Make the search REST API work in large wikis

MichaelHamann · March 7, 2025, 1:25pm

I’ve done some more experiments, and I’m wondering if we really need n-grams. It seems to me that doing something like *INPUT* is bad in Solr, but INPUT* seems to only cause a relatively small performance hit - having a more complex query with two more conditions seemed to cause a bigger hit in my local test with 3 million indexed documents.

Considering that, there might not really be a need for that n-gram index unless we really want to be able to have matches starting in the middle of a word.

What seems to be a problem with the current search index is that we currently don’t have the last space indexed separately which would be important to be able to match the name of non-terminal documents. We could instead match all spaces which would basically re-open XWIKI-20632. We could make that a bit less severe by giving a higher weight to the title when both title and name shall be searched. Further, the title would be more effective in Solr as we have the rendered title in Solr.

I’m also not sure that the current index is really enough for searching spaces. While I outlined a possible strategy above, I’m not sure whether it is good enough. However, searching for spaces could also be treated as separate topic that we could solve separately as I think it is used much less frequently and the code is already quite separate.
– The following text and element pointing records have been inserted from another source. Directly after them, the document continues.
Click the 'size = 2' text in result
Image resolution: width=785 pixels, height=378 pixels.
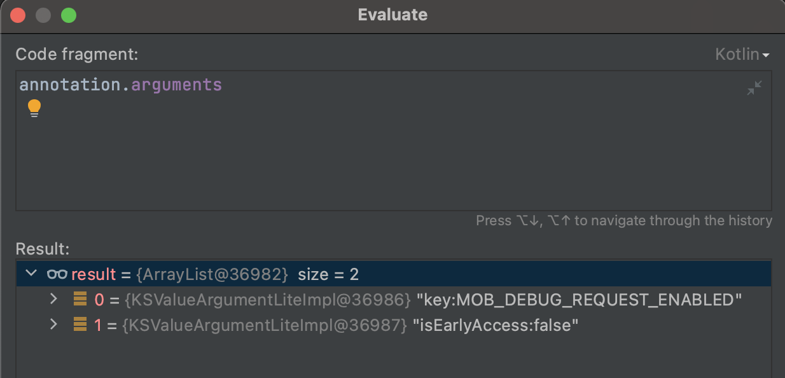[x=328, y=274]
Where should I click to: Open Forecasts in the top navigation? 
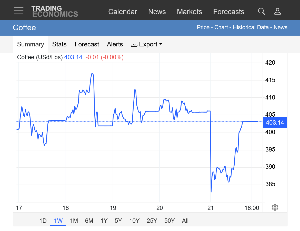click(x=229, y=12)
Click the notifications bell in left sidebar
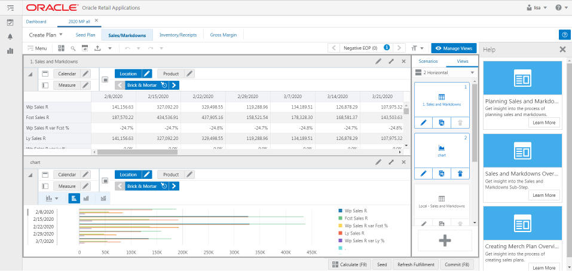The width and height of the screenshot is (572, 271). click(x=10, y=36)
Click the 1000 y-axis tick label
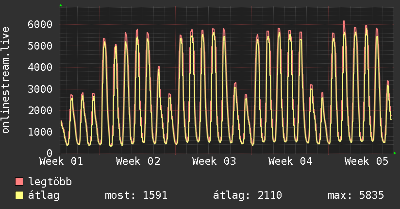Viewport: 400px width, 209px height. [40, 132]
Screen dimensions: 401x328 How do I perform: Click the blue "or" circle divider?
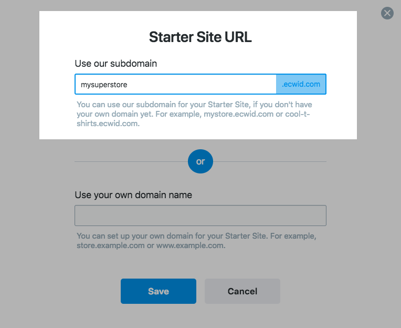201,161
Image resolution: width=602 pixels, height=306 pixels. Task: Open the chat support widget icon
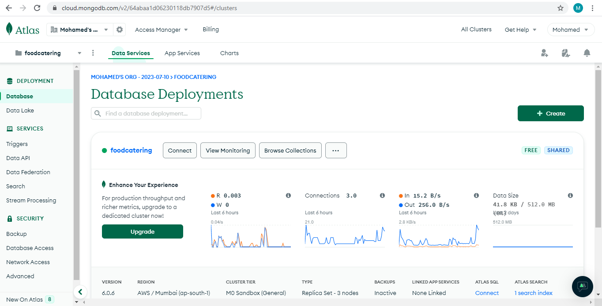[583, 286]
Do you have any opinions how we should continue? I think it might be a promising move to develop a first version of the search REST API that works with the existing search index as it would be a lot simpler to deploy.

I would also suggest offering both database and Solr implementations with a configuration option to switch them in a first version, with the idea of removing the database version once the Solr version has been proven to be good enough in real use.